Cook your mum an unforgettable meal

Cook your mum an unforgettable meal

There may not be a heart as pure and loving as our mom's. Our mum is our 'Superhero'; she is a great multi-tasker, and runs around all day and works tirelessly, taking care of all our needs single handedly. Mother's Day is the perfect opportunity to show how much we love, care, and appreciate her. You can express our gratitude by taking over the daily chores at home and grant her the much-needed rest from the everyday routine.

Also, given the lockdown, we sure can bring the celebration home. Make her some delicious and nutritious food that will certainly put a smile on that face. After all, small and thoughtful gestures go a long way.

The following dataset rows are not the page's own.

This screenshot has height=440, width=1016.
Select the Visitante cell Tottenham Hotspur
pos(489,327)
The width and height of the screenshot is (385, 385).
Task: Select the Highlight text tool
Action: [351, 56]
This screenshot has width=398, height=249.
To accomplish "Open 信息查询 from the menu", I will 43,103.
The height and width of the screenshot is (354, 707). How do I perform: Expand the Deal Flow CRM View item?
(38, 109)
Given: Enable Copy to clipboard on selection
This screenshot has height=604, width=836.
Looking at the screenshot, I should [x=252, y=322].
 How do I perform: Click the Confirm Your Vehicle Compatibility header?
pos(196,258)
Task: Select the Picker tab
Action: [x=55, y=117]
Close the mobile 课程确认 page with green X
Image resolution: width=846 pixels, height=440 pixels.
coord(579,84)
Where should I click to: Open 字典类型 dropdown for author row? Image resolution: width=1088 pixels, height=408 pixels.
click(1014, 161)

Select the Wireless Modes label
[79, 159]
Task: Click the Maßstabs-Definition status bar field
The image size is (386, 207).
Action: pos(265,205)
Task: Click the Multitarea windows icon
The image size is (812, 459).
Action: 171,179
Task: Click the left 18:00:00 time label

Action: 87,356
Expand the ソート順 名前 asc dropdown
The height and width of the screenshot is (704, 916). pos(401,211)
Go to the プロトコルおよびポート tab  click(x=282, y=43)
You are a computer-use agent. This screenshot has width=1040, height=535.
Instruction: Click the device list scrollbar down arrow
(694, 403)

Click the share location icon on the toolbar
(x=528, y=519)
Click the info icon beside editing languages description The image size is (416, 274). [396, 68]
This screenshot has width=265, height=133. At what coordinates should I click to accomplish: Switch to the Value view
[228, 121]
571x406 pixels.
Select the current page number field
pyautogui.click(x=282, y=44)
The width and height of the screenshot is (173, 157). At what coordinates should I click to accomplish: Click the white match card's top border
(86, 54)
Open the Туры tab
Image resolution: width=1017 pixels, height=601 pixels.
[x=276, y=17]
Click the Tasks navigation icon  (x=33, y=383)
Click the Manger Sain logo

Sheryl Salis shares these quick and healthy recipes that you can make in no time.

Moong with Bulgur Pilaf
Ingredients

½ cup green moong 1/2 cup
½ cup Bulgar (Daliya)
3 cups water
Salt to taste
3 tsp cold pressed virgin coconut oil
1 Onion, chopped
2 tsp garlic
1 tsp jeera seeds
½ tsp cinnamon, ground
Nutmeg, ground a pinch
½ tsp black pepper
All spice powder a pinch
3 Onions, thinly sliced
½ cup coriander leaves, finely chopped
Preparation
Combine moong and bulgar with water and bring to a boil
Add salt, lower the heat cover and simmer until lentils are almost done but still firm (approx. 20 min)
In a large pan, add 1 tsp cold pressed virgin coconut oil and chopped onions. Cook for 5 min
Add garlic, jeera , cinnamon powder, salt, pepper, nutmeg and all spice Stir for 1 min
Stir in lentils, bulgur Mix well
Remove from heat
In a Frying pan, take 2 tsp cold pressed virgin coconut oil add sliced onion
Cook and stir until caramelized to a very rich brown colour for 15 min
Transfer lentils and bulgur mixture to a serving bowl and top with caramelized onions

Try this three-ingredient mango mousse

Mango Pudding
Ingredients

½ cup semolina
1 tbsp cold pressed virgin coconut oil
2 cups water
1 tbsp NMR tested honey
For sauce
1 cup mango
½ tsp chia seeds
For topping
½ cup mango cubes
½ tsp desiccated coconut
1 tbsp yogurt
Preparation
Roast semolina on a slow flame for 3 to 4 minutes stirring continuously
Once semolina is roasted and turns golden brown, add cold pressed virgin coconut oil and cook for another minute or two
Gradually pour water and mix well. When it starts to bubble, add NMR tested honey
Let it cook with constant stirring until the desired consistency is achieved. Remove from heat and let it cool
For mango sauce, simply blend mango cubes with chia seeds
Serve semolina pudding topped with mango sauce and garnish with mango pieces, desiccated coconut and yoghurt

Vegan Alfredo Pasta
For Alfredo sauce:
Ingredients
Vegetable broth
Cashew nuts
Onion
Cold pressed virgin coconut oil
Garlic cloves
Nutritional yeast
Nutmeg
Salt
For pasta
Ingredients
Pasta (boiled)
Mushroom (sauteed)
Preparation
For Alfredo sauce
Heat Cold Pressed Virgin Coconut oil in a non- stick pan
Add onion and garlic and sauté it until tender and golden. Cool for few minutes and put it in the blender along with cashews, veggie broth, nutritional yeast, salt and nutmeg. Blend until creamy and smooth
For pasta
In a large pan, add the boiled pasta along with the alfredo sauce, toss and gently
Garnish it with chilli flakes and parsley and serve hot!